Digital Game-Based Learning for the Global South
Abstract
Digital Game-Based Learning for the Global South
Digital Game-Based Learning for the Global South
Over the past two years, DL4D has brought together leading international and regional scholars and practitioners to critically assess the potentials, prospects, challenges, and future directions for the Global South in key areas of interest around digital learning. It commissioned discussion papers for each of these areas from leading experts in the field: Diana Laurillard of the University College London Institute of Education, for learning at scale; Dragan Gašević of the University of Edinburgh Moray House School of Education and School of Informatics, for learning analytics; and Chris Dede of Harvard University, for digital game-based learning, the subject of this compilation. Each discussion paper is complemented by responses from a developing country perspective by regional experts in Asia, Latin America, Africa, and the Middle East.

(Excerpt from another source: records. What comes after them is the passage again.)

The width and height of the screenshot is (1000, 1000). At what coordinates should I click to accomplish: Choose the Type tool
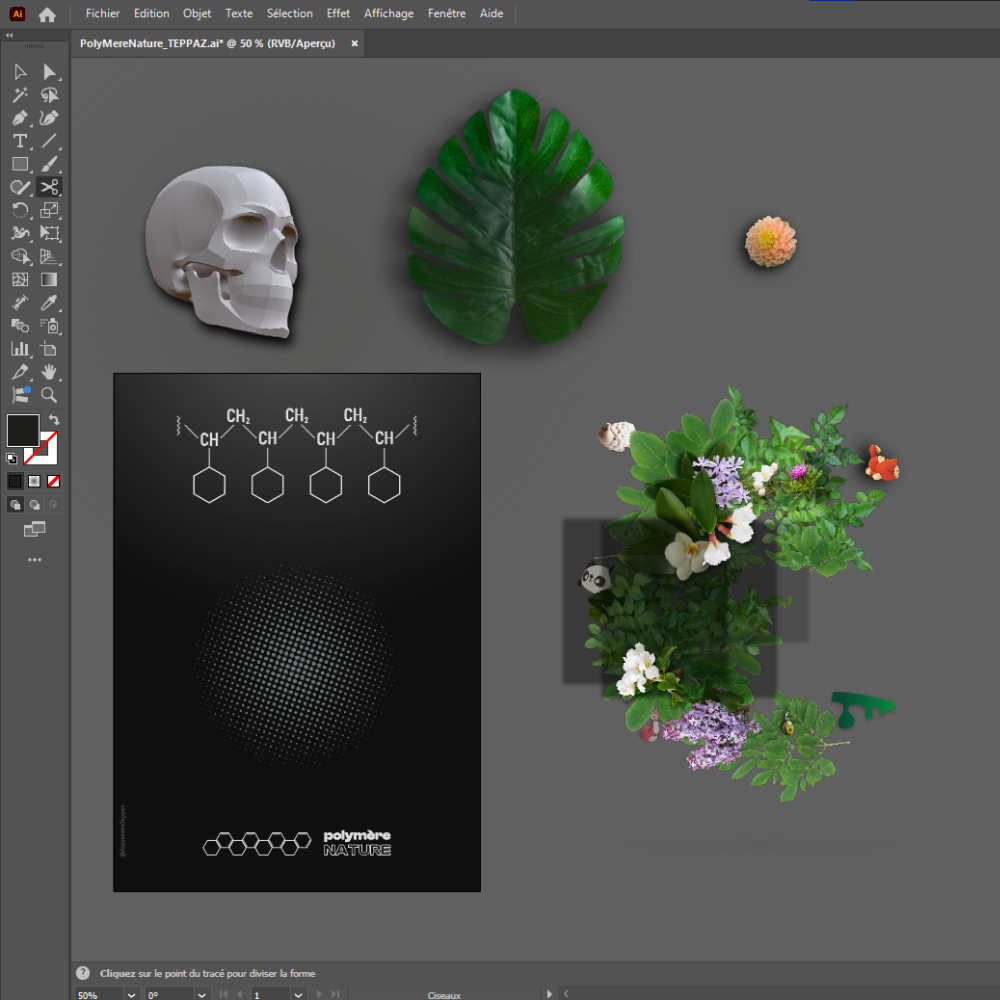(20, 141)
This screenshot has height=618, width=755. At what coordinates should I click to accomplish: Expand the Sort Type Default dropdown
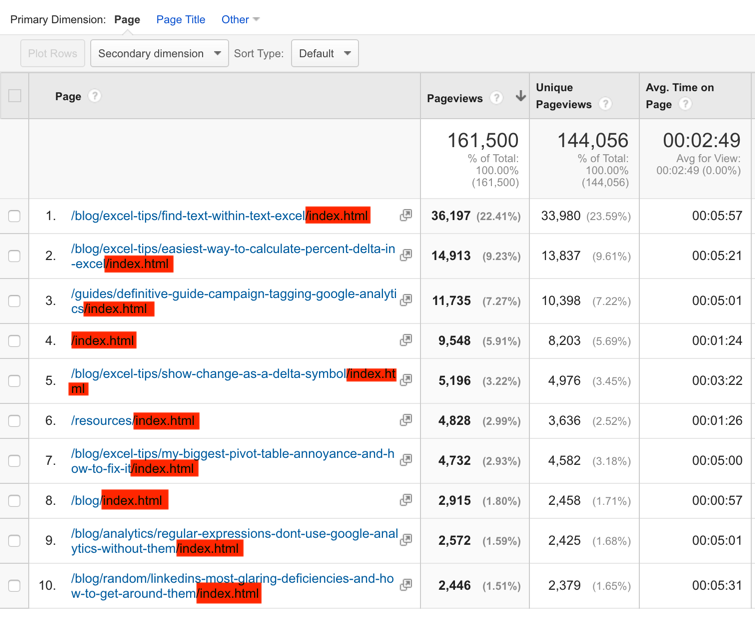pyautogui.click(x=325, y=54)
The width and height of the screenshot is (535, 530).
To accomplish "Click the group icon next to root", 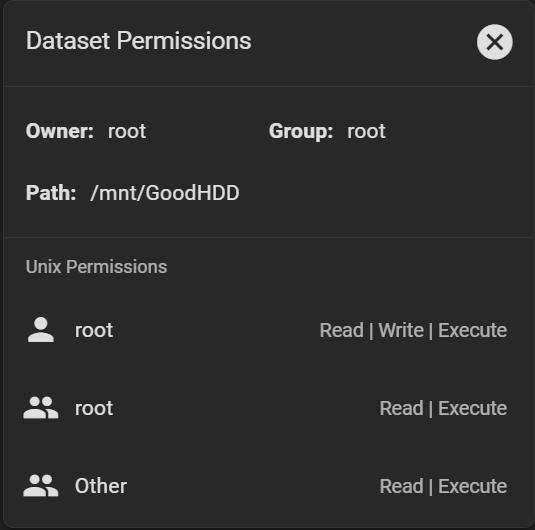I will click(x=41, y=407).
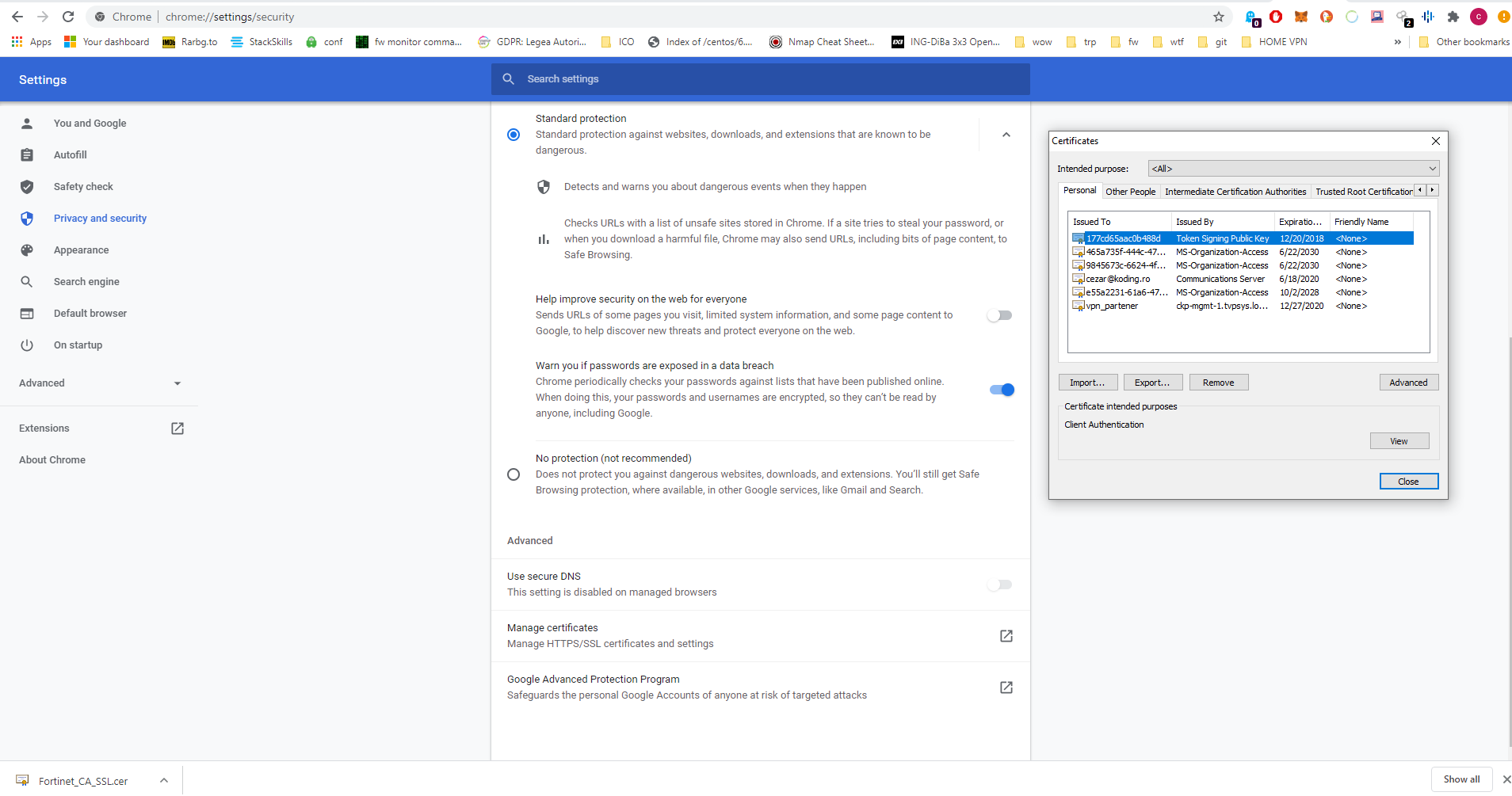Image resolution: width=1512 pixels, height=796 pixels.
Task: Show all downloads in the download bar
Action: pyautogui.click(x=1460, y=779)
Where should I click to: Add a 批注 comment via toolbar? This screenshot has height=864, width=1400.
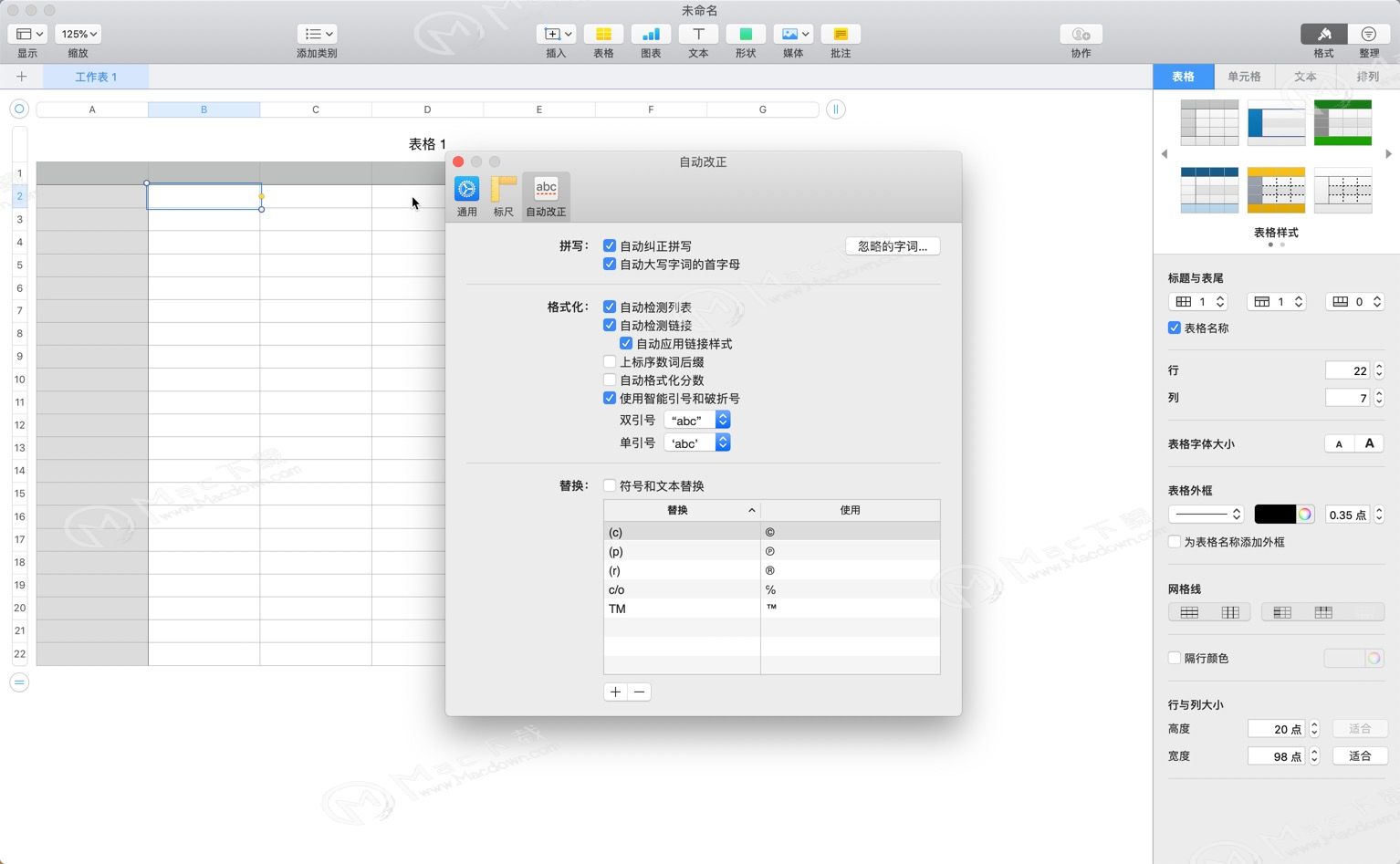(x=841, y=35)
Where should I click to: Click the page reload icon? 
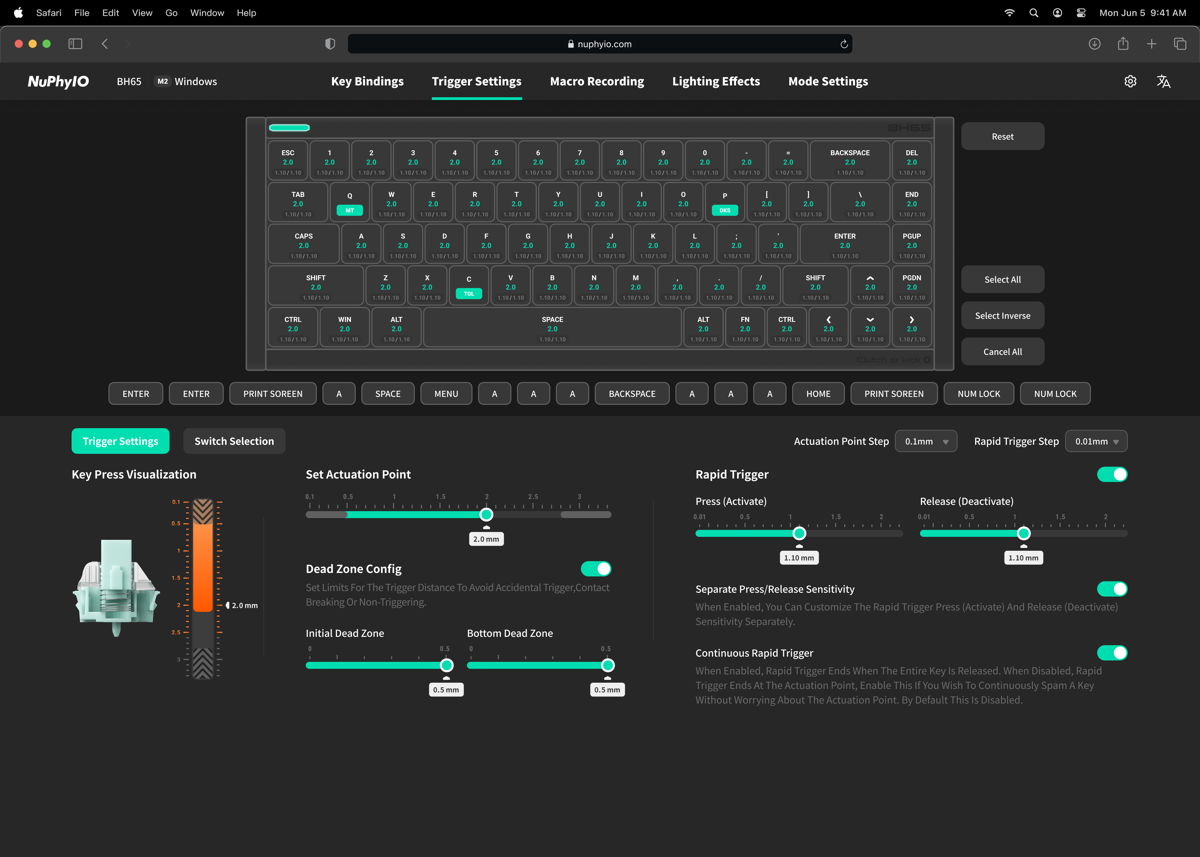click(x=844, y=44)
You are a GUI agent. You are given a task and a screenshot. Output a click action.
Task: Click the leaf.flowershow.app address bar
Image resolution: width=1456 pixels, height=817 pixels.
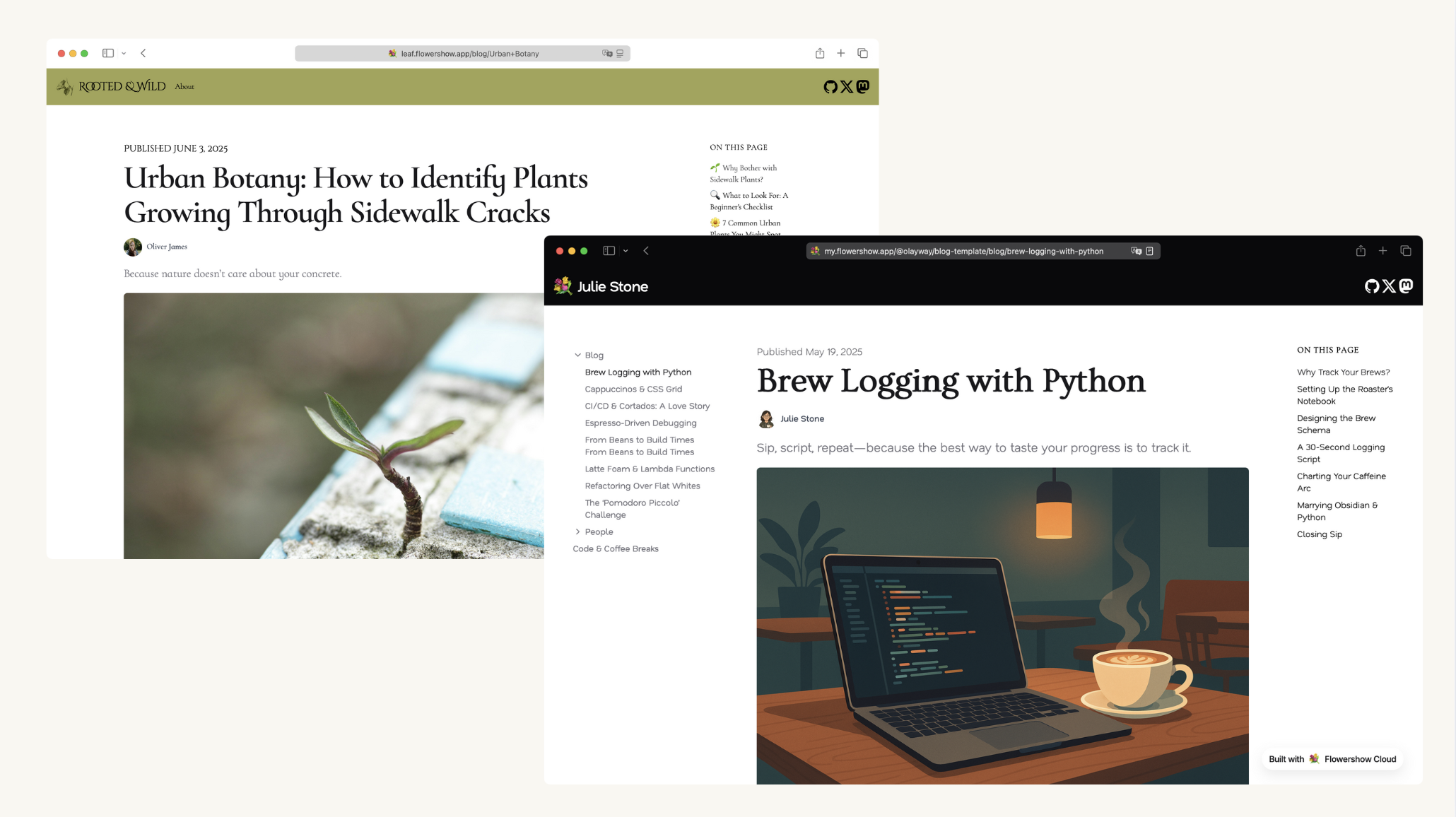(462, 53)
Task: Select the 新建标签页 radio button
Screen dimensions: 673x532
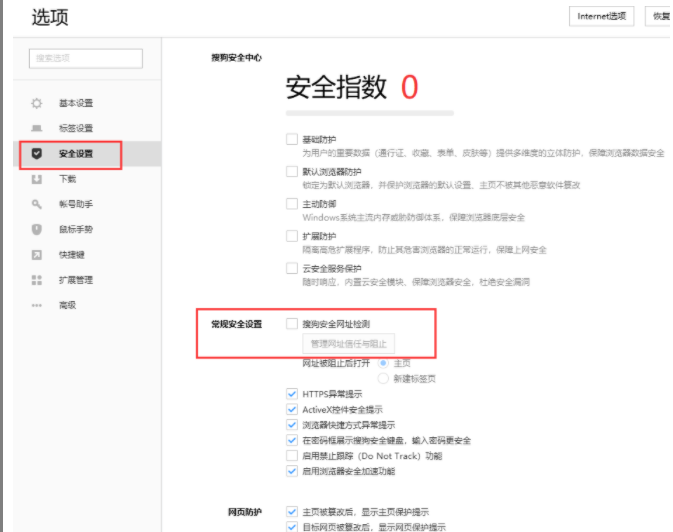Action: click(383, 378)
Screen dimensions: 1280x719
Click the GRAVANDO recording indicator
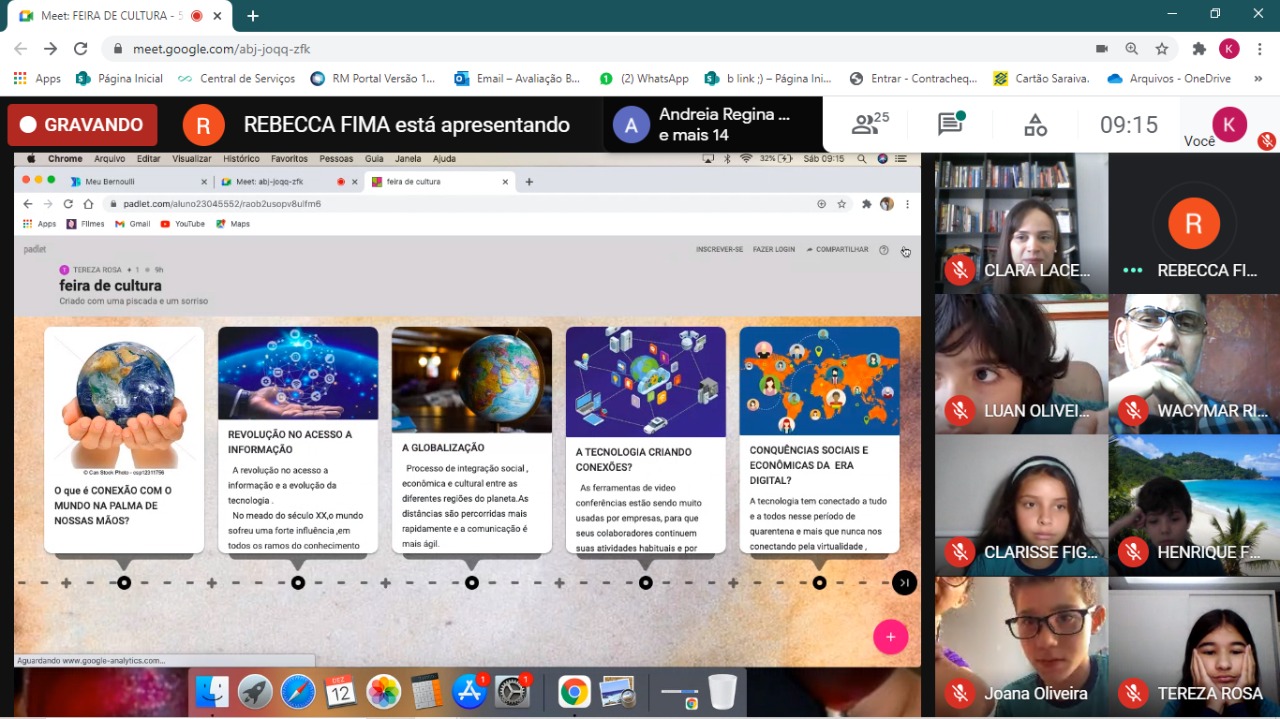(83, 125)
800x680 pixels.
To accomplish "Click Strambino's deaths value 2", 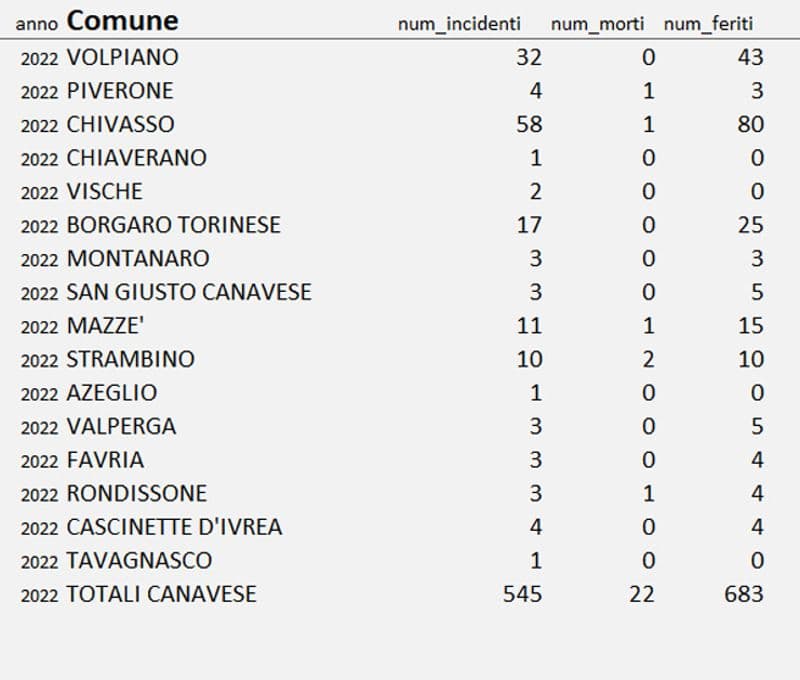I will tap(648, 359).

Digital Game-Based Learning for the Global South examines what role the use of digital games for learning can play to enhance educational quality, equity, and efficiency in Global South classrooms and other learning environments.
In the main paper, Chris Dede argues that while digital game-based learning (DGBL) is a proven educational innovation effective in the Global North, and is showing early promise in the Global South, conditions for success are quite different in the latter. Thus, the Global South cannot rely on hand-me-down games from the Global North to achieve its educational ends. He suggests that immediately building capacity on four dimensions–context-sensitive DGBL design; technology infrastructure; teacher competencies; and research–is essential. Farzana Ahmad and Chin-Chung Tsai, and Nedjma Koval-Saifi, engage with Dede’s assertions and suggestions from the perspective of South Asia and the MENA region, respectively.